The same is true now. What I want most I cannot give to myself. I cannot give myself the love I desire, or the brotherhood and sisterhood my heart cries out for. In fact, I have only exhausted myself by searching for it in places and in people who cannot provide it. I can only find it in the arms of God, my Father, who loves me more deeply than I could ever love myself, and in whose arms is the only place I can ever find true rest.
In the last week or so, I have come to the painful yet life-changing realization that I have not been resting in God’s love and embrace. Instead, I’ve been resisting it. In my preoccupation with trying to analyze God, I didn’t trust that God is giving me everything I want, if only I would come from behind my walls and accept what He’s giving me.

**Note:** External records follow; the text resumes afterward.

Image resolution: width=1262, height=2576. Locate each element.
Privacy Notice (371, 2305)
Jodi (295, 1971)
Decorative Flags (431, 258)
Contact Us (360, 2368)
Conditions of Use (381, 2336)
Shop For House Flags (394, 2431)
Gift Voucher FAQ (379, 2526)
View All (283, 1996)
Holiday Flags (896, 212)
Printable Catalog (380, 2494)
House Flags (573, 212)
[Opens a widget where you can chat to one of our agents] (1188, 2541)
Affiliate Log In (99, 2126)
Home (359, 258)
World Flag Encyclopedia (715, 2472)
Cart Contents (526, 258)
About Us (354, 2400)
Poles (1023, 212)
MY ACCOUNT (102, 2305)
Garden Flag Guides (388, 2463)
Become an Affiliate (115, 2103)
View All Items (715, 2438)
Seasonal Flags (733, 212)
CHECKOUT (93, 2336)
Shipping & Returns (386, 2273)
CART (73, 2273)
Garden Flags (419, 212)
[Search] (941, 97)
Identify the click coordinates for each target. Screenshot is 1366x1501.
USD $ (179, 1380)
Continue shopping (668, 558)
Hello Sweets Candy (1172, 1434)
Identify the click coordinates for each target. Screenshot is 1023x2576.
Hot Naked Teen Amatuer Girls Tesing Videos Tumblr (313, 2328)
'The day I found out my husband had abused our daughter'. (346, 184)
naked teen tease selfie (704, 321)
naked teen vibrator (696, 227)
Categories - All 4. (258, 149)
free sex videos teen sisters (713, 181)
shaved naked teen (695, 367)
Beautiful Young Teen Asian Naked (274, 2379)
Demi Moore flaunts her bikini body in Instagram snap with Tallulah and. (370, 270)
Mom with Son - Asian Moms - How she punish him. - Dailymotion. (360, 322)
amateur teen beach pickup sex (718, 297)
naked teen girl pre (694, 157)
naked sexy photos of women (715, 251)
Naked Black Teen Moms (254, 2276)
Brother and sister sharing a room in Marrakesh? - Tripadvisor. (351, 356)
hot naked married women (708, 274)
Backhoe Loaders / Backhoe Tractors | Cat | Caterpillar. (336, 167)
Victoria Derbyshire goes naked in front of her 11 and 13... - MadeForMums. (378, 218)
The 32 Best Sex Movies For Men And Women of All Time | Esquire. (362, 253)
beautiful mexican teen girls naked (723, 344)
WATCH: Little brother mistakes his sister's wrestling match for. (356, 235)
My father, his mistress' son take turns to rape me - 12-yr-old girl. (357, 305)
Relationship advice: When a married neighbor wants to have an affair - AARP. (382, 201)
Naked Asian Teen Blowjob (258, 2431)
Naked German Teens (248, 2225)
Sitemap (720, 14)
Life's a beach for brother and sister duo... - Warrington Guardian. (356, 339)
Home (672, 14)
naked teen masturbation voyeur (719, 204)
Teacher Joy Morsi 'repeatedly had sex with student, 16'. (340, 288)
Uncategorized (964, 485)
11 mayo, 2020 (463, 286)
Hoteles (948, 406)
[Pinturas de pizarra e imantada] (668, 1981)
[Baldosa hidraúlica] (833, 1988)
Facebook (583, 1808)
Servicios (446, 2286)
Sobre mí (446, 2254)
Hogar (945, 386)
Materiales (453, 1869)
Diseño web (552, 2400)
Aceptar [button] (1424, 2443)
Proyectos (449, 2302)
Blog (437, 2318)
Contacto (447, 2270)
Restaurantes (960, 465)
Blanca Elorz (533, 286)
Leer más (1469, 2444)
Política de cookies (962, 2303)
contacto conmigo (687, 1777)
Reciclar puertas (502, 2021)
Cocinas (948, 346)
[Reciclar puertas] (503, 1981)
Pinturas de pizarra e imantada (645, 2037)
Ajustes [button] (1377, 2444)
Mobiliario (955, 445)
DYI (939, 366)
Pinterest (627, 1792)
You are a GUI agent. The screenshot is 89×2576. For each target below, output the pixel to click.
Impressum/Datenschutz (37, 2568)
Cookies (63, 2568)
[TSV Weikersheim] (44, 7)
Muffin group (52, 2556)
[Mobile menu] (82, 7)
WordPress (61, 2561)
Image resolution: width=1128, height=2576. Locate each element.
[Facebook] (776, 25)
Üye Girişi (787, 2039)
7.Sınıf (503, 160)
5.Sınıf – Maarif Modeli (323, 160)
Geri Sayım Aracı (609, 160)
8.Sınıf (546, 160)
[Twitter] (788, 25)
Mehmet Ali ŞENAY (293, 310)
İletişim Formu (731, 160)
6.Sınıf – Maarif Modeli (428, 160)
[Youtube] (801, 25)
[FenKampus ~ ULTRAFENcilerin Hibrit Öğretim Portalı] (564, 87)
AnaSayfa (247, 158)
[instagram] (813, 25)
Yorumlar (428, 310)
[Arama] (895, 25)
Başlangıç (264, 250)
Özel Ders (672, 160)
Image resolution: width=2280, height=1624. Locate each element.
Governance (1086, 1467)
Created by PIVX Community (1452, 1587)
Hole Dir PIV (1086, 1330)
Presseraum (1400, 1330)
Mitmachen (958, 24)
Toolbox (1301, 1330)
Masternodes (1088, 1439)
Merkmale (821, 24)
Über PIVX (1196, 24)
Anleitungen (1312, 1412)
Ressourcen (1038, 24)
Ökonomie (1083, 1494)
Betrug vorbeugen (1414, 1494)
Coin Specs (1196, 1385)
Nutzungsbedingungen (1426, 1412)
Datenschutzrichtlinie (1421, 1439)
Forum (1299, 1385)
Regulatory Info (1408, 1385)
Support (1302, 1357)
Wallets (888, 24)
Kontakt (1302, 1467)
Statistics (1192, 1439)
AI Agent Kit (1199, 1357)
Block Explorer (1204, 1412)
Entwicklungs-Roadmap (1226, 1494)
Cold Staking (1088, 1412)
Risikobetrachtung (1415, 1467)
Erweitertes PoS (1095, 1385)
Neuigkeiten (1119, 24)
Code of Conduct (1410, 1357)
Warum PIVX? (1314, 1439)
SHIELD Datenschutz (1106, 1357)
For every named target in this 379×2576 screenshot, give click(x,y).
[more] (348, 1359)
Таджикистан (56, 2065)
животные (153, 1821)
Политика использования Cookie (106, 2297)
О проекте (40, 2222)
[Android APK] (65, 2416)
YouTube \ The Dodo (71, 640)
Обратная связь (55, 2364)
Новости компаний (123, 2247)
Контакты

In my concern with being dutiful and waiting for God’s timing, I forgot to truly be loved in the way He’s loving me now. I forgot that “waiting” shouldn’t be synonymous with “inactivity,” but should instead be defined by opening my heart to every person God places in my path. I forgot that in order to love others, I need to let God love me first. I need to accept his invitation to rest.
What invitation is God extending to you? How is he asking you to allow him to move in your life? In what way(s) can you rest in God’s loving, fatherly embrace?
2 Comments
Thank you for this – I feel like this was written especially for me! So much so that I printed it out and took it to church with me today to sit and pray about and reflect on.
Thank you for being so vulnerable Carrie. These are things I’ve heard before, but they’re ringing so true right now. I know I certainly need to take some time to step back and look inward. Pray for me and I’ll pray for you.